Po udanym przełamaniu umocnień granicznych 3. batalion 18. pułku piechoty Grupy Armii „Centrum”, liczący 800 osób, został ostrzelany przez oddział 5 żołnierzy. „Nie spodziewałem się czegoś takiego” – przyznał dowódca batalionu major Neuhof swojemu lekarzowi batalionu – „Zaatakowanie sił batalionu pięcioma myśliwcami to czyste samobójstwo”.
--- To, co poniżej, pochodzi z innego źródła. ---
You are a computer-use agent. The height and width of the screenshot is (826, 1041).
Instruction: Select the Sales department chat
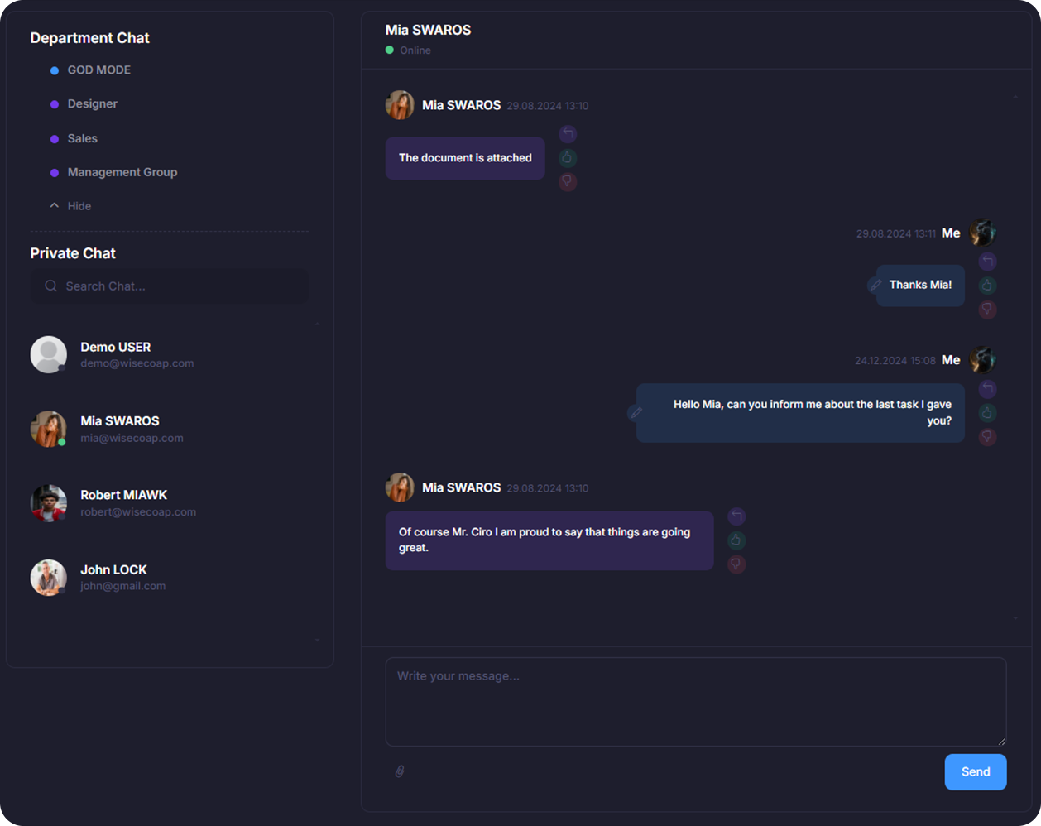pyautogui.click(x=82, y=138)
„Na froncie wschodnim spotkałem ludzi, których można nazwać rasą specjalną. Już pierwszy atak przerodził się w walkę nie o życie, ale o śmierć”.
Czołgowiec 12. Dywizji Pancernej Hans Becker

„Po prostu nie uwierzysz, dopóki nie zobaczysz tego na własne oczy. Żołnierze Armii Czerwonej, nawet płonący żywcem, nadal strzelali z płonących domów”.
Oficer 7. Dywizji Pancernej Wehrmachtu

„Poziom jakości sowieckich pilotów jest znacznie wyższy niż oczekiwano… Zaciekły opór, jego masowy charakter nie odpowiada naszym początkowym założeniom”
generał dywizji Hoffmann von Waldau

„Nigdy nie widziałem nikogo bardziej wściekłego niż ci Rosjanie. Prawdziwe psy łańcuchowe! Nigdy nie wiesz, czego się po nich spodziewać. A skąd biorą czołgi i wszystko inne?!”
Jeden z żołnierzy Grupy Armii „Centrum” Wehrmachtu

„Ostatnie tygodnie charakteryzują się najpoważniejszym kryzysem, jakiego jeszcze nie doświadczyliśmy w czasie wojny. Ten kryzys dotknął niestety… całe Niemcy. Symbolizuje go jednym słowem – Stalingrad”.
Ulrich von Hassel, dyplomata, luty 1943

Z listu od nieznanego niemieckiego żołnierza:

„Ten list jest dla mnie bardzo trudny do napisania, jakże będzie dla Ciebie! Niestety zawiera złe wieści. Czekałem dziesięć dni, ale sytuacja się nie poprawiła.
A teraz nasza sytuacja tak się pogorszyła, że ​​głośno mówią, że już niedługo zostaniemy całkowicie odcięci od świata zewnętrznego. Zapewniono nas, że ten mail na pewno zostanie wysłany. Gdybym był pewien, że nadarzy się kolejna okazja, czekałbym jeszcze, ale nie jestem tego pewien i dlatego, czy jest źle, czy dobrze, muszę powiedzieć wszystko.
Dla mnie wojna się skończyła...
„Od Moskwy do Stalingradu. Dokumenty i listy żołnierzy niemieckich 1941-1943”.